=== Given information ===

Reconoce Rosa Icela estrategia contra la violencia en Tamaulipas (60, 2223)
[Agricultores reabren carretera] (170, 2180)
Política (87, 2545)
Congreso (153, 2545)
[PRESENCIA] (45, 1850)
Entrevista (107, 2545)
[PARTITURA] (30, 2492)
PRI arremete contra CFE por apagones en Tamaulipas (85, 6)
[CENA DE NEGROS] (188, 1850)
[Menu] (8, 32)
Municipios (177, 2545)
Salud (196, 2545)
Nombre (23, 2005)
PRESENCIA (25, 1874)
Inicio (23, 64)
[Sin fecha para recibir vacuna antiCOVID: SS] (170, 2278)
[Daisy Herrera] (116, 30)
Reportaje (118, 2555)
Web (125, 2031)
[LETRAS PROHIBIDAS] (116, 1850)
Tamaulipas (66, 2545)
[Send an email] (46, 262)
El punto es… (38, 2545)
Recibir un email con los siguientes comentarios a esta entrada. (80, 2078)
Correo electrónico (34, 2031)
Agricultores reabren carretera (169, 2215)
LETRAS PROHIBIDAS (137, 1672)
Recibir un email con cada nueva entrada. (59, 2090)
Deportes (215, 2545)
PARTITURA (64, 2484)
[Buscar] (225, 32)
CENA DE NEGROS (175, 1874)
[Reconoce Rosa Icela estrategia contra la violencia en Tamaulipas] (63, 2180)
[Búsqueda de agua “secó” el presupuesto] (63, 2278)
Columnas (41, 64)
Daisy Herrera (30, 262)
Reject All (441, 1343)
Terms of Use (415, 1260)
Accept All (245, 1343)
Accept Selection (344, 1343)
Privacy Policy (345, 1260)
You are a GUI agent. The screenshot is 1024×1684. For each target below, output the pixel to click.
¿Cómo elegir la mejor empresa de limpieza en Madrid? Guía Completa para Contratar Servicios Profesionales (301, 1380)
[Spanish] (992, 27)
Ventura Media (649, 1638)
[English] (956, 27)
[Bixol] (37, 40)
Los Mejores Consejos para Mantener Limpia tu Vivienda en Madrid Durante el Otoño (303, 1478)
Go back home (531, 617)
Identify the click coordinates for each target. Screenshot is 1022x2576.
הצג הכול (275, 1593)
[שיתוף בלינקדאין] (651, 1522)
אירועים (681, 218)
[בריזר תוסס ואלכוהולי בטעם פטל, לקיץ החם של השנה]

===

(Instructions to follow)
Whenever "Rosa" shows up in a line of the listing, copy that whole line.

(Answer space)
Reconoce Rosa Icela estrategia contra la violencia en Tamaulipas (60, 2223)
[Reconoce Rosa Icela estrategia contra la violencia en Tamaulipas] (63, 2180)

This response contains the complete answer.